The inceptionNet-based model produces similar results to the ResNet-based model with nearly half the number of FLOPs. Thus, we went ahead with InceptionNet architecture itself to train on the Smith Hall dataset collected using Aria glasses.

The metrics used here are RMSE (Root Mean Square Error) over position and orientation error in terms of the difference in degrees between predicted and ground truth. As we can see, the position and orientation error using Visual Odometry is pretty low.

The model has been tested on 2 completely different datasets. The King’s College dataset is an outdoor dataset with a variety of difficult scenarios like motion blur, a clutter of pedestrians, and varying lighting conditions. On the other hand, the Smith Hall dataset is an indoor dataset that has very few keypoint features in certain areas and dim lighting as well. Thus, the Visual only odometry module performs robustly.

Inertial Odometry

These are the results from our Inertial-only module which has been tested on 3 datasets to showcase robustness.

The metric used for measuring orientation error is the RMSE between the predicted quaternions and the ground truth quaternions.

For position error, we use Absolute Trajectory Error (ATE) which is the RMSE between corresponding points in the estimated and ground truth trajectories. This is a measure of global consistency and usually increases with trajectory length.

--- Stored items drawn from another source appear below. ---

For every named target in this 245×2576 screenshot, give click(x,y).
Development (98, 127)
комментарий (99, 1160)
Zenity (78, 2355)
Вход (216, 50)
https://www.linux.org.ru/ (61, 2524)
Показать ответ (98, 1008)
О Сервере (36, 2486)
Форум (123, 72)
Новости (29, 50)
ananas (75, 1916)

Combined Low-Power Visual-Inertial Odometry

Plot showing an increase of error and decrease of FLOPS by reducing the frequency of VO module utilization

In order to capitalize on the pros of each component, we aim to utilize the accurate Visual Odometry (VO) module at fixed intervals of time in order to reset the low-power Inertial Odometry (IO) module.

We are gradually reducing the frequency of using VO for pose prediction. At every i^th second, we are using the VO prediction instead of the IO prediction and resetting the IO module using this prediction. Thus, we see that as we remove the dependency on VO, the position and orientation error keeps increasing as expected. These experiments have been performed on the Smith Hall dataset.

The plot also notes the Floating Point Operations Per Second (FLOPS) of our system. FLOPS is a reliable way of reporting how power-hungry and latency-causing a module is. Thus, we note that as we keep reducing the usage frequency of the VO module, the FLOPS also reduces. This is because the FLOPS for the VO module is 2 G and for the IO is 471 K. The VO module has higher latency than the IO module.

Thus, we conclude that using VO intermittently enables improved accuracy of the IO method.